Work instruction: For each line in the data that includes "chevron", make a copy.

(Pixel coordinate grounding data)
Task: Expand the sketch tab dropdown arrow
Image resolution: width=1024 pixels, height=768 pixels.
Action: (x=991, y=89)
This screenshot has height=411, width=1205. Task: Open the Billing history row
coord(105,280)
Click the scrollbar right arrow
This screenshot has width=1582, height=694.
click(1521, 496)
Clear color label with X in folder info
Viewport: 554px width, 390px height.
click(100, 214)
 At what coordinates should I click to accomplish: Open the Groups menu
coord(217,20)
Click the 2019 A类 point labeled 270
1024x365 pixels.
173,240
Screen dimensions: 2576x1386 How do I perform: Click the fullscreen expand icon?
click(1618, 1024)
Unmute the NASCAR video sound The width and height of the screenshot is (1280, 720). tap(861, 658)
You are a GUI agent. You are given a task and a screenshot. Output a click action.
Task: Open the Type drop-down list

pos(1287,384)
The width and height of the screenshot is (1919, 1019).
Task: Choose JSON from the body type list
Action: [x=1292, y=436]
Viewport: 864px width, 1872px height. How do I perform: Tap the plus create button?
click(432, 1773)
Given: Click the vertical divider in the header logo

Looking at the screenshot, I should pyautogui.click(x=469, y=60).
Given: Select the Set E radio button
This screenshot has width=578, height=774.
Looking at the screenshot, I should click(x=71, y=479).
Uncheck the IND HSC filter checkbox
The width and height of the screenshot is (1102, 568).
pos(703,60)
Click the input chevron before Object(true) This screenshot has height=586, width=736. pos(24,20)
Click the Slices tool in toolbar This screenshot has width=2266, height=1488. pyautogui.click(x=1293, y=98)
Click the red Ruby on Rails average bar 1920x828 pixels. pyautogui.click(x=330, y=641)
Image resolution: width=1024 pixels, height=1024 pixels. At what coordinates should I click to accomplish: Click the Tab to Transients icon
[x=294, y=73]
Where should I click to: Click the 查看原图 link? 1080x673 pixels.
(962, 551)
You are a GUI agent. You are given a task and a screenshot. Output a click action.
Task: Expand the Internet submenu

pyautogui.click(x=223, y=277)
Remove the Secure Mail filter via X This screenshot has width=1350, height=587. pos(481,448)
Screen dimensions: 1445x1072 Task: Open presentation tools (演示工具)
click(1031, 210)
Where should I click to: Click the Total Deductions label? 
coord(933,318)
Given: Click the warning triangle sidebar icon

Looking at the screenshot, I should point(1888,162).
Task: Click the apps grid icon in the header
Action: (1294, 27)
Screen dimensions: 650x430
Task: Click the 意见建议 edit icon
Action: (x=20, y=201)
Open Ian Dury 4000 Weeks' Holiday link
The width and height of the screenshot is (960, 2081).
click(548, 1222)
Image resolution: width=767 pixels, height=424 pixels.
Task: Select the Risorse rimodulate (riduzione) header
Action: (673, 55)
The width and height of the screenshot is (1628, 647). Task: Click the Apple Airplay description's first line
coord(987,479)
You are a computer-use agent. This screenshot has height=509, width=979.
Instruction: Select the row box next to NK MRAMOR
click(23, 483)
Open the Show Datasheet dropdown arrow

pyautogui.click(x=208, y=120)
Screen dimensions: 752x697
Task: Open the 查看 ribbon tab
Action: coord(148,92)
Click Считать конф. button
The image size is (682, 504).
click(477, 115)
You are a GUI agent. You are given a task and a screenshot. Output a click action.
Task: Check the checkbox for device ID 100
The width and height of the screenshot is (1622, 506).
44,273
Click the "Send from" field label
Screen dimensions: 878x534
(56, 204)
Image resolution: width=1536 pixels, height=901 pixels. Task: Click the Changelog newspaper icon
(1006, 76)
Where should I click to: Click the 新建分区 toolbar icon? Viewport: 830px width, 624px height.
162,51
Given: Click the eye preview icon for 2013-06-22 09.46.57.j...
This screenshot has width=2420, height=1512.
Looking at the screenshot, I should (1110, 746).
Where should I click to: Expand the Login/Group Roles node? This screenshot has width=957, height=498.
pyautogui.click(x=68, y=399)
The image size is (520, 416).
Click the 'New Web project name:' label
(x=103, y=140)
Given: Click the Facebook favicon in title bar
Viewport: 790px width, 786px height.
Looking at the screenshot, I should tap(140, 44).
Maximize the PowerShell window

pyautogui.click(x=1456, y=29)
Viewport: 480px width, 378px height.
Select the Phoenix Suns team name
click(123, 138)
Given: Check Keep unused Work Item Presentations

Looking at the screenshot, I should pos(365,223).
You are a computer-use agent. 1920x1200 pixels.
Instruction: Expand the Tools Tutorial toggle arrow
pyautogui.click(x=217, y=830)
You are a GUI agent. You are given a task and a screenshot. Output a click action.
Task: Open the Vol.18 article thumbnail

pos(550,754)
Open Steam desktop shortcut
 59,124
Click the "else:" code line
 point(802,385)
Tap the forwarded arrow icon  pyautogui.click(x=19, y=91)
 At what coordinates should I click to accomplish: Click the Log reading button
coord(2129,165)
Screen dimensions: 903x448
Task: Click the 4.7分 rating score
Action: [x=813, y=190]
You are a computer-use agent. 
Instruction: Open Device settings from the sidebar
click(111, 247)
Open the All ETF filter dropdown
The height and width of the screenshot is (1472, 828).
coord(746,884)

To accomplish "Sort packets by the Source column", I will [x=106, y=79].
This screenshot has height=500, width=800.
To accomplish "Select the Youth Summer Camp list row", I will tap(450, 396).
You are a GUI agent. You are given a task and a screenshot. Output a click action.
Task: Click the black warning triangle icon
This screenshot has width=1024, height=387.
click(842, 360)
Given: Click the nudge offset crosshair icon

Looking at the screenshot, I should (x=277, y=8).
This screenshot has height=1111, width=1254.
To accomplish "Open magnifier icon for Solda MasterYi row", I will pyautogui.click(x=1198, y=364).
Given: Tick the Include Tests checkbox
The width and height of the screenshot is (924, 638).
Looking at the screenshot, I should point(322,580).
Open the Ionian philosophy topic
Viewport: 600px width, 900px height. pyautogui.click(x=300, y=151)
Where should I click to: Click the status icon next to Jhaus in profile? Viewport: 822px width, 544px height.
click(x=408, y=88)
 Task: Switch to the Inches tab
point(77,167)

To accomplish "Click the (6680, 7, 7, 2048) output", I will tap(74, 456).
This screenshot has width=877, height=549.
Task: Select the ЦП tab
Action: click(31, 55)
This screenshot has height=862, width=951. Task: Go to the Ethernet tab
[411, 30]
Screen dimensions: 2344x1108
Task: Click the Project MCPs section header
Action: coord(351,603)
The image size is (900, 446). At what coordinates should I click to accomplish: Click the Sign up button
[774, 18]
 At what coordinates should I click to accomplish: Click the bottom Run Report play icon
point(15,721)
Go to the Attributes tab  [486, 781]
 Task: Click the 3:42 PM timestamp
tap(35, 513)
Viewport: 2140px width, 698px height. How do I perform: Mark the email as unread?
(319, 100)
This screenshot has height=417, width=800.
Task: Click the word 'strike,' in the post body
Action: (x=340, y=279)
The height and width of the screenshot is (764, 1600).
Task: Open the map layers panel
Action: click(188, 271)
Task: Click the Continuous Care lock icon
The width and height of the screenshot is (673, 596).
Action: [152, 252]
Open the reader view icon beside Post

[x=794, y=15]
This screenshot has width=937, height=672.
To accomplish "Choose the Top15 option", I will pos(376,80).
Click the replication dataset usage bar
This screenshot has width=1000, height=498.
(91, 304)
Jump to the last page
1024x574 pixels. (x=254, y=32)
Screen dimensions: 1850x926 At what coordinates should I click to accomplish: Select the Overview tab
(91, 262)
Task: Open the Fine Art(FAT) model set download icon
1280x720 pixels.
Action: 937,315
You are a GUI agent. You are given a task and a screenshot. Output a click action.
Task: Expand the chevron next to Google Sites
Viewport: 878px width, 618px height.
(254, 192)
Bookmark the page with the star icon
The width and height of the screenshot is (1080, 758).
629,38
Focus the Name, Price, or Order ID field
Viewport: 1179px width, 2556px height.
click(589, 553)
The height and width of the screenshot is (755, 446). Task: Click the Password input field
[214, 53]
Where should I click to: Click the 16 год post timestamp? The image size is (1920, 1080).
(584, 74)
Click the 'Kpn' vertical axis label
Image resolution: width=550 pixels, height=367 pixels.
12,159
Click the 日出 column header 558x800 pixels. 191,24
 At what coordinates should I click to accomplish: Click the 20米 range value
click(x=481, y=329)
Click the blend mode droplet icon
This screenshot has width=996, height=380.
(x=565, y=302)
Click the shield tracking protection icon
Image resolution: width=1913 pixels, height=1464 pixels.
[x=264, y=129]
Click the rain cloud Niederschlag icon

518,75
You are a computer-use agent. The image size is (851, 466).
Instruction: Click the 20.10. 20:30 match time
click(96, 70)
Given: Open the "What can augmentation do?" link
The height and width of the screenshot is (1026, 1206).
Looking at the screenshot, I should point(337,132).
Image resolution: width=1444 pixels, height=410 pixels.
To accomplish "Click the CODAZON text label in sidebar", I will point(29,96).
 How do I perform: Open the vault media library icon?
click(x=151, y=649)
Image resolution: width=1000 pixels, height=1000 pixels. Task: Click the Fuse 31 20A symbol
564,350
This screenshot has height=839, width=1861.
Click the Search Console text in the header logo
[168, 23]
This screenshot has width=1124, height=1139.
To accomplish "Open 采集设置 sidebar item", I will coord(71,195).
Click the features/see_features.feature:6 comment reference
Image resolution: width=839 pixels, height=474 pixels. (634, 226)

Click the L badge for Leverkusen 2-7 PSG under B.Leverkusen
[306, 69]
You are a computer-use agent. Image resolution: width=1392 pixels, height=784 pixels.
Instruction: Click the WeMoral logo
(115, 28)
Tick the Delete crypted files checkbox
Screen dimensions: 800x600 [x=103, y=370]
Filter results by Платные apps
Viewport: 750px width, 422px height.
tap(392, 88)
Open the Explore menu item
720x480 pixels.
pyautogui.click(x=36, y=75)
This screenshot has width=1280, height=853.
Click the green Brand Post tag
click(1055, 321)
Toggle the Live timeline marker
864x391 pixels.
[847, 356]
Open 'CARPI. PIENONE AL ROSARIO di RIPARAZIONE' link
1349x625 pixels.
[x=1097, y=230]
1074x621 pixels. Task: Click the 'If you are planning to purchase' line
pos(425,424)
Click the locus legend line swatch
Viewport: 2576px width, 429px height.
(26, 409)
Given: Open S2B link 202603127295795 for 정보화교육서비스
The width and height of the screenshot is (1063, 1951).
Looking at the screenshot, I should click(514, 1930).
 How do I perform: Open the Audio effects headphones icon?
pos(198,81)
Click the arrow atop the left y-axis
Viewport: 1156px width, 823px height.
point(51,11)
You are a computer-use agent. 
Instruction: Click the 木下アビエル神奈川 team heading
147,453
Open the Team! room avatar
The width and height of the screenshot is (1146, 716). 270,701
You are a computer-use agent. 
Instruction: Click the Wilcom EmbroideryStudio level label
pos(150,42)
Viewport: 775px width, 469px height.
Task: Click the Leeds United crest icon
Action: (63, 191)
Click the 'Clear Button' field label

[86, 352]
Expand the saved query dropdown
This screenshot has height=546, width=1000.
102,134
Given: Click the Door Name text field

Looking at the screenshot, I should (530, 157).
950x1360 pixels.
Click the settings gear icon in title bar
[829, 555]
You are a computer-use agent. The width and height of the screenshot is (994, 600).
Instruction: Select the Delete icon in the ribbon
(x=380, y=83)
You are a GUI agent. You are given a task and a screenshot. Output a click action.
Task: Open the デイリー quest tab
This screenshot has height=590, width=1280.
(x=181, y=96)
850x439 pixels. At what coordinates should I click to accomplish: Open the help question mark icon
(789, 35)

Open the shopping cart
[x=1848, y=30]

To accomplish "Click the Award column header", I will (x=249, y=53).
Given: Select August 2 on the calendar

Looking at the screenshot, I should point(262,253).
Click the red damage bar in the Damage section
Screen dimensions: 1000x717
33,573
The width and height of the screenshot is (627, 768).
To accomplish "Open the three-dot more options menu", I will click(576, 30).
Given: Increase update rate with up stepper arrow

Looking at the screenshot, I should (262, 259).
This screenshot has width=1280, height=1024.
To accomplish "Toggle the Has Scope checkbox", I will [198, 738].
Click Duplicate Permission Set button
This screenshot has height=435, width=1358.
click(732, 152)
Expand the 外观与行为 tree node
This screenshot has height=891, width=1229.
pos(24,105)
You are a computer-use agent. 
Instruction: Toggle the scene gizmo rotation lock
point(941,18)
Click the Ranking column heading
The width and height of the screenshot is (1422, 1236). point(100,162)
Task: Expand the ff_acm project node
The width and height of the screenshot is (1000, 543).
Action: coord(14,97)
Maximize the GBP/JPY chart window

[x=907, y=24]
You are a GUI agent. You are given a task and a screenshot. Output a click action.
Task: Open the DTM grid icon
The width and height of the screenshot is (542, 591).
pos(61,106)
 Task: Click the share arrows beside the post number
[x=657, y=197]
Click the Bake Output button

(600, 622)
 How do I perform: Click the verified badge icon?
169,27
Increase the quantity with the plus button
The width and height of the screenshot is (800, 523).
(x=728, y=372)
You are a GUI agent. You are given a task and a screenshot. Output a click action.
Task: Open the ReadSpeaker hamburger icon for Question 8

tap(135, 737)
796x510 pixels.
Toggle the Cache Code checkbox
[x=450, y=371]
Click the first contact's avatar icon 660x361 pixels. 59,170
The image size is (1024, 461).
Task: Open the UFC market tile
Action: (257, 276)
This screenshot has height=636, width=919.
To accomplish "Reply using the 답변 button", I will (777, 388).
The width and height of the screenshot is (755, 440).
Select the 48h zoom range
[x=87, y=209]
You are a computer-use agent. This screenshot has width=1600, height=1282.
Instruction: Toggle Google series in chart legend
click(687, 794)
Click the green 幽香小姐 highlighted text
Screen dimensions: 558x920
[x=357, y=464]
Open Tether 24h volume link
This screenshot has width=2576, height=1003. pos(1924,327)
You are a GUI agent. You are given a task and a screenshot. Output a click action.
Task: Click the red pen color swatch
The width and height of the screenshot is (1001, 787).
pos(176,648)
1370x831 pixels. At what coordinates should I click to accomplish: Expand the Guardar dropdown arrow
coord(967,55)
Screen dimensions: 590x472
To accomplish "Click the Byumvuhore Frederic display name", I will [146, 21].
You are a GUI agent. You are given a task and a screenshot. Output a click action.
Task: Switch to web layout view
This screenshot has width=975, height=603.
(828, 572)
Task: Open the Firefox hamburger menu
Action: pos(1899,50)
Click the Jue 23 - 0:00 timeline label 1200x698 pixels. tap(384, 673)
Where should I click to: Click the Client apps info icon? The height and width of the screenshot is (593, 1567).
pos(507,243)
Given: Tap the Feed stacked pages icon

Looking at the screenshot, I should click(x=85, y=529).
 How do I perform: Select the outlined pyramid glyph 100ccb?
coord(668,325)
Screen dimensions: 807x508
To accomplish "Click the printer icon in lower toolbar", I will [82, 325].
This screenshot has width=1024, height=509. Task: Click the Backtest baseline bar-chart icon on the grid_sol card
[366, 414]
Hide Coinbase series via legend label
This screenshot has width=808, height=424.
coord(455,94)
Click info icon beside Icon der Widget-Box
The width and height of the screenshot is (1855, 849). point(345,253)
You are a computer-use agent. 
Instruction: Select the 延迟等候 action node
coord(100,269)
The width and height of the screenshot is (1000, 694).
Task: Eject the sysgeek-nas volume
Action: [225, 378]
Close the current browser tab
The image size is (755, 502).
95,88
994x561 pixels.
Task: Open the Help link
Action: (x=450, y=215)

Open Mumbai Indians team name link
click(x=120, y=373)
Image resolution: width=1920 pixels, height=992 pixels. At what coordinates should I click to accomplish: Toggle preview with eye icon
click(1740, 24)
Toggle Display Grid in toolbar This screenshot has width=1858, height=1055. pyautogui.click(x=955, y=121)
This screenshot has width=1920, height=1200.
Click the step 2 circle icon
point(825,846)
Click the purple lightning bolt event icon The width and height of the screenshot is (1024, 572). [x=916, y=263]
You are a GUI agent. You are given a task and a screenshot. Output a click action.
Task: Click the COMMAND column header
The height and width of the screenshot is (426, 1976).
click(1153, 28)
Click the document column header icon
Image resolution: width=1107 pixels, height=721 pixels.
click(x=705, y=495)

Exercise response:
Click the input chevron before Object(true) This screenshot has height=586, width=736. pos(24,20)
Task: Expand the chevron next to Google Sites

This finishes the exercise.